▶ **Given exercise**
Return each of the following entries line for line, leaving out the pictures.
----- Supplied material -----
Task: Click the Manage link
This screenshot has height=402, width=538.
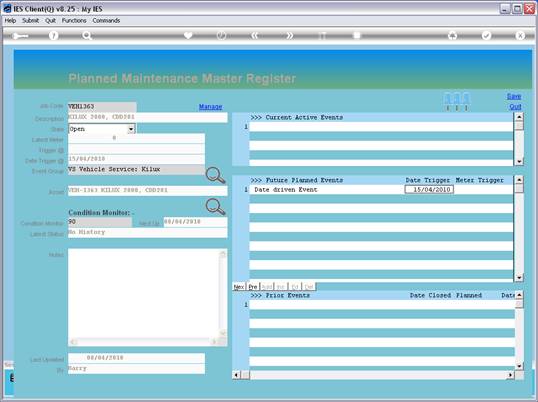Action: (x=211, y=107)
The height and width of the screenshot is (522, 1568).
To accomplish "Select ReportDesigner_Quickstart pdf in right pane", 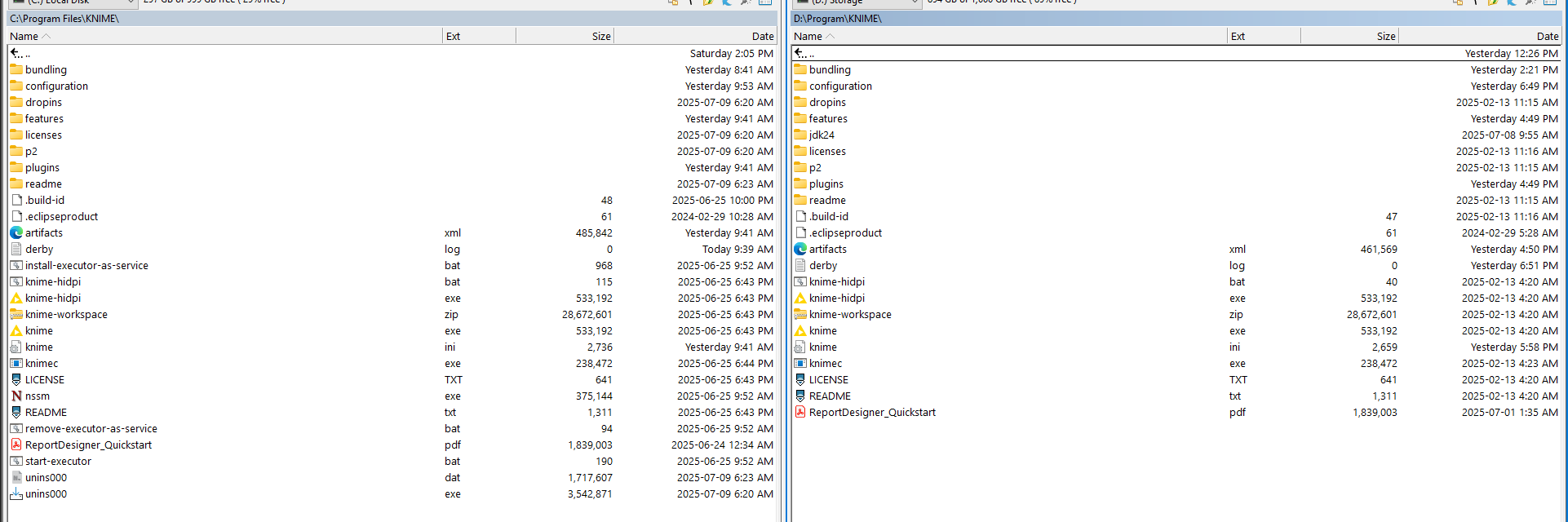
-----
▶ **The result**
Task: Click the Manage link
This screenshot has height=402, width=538.
Action: (x=211, y=107)
The height and width of the screenshot is (522, 1568).
To accomplish "Select ReportDesigner_Quickstart pdf in right pane", 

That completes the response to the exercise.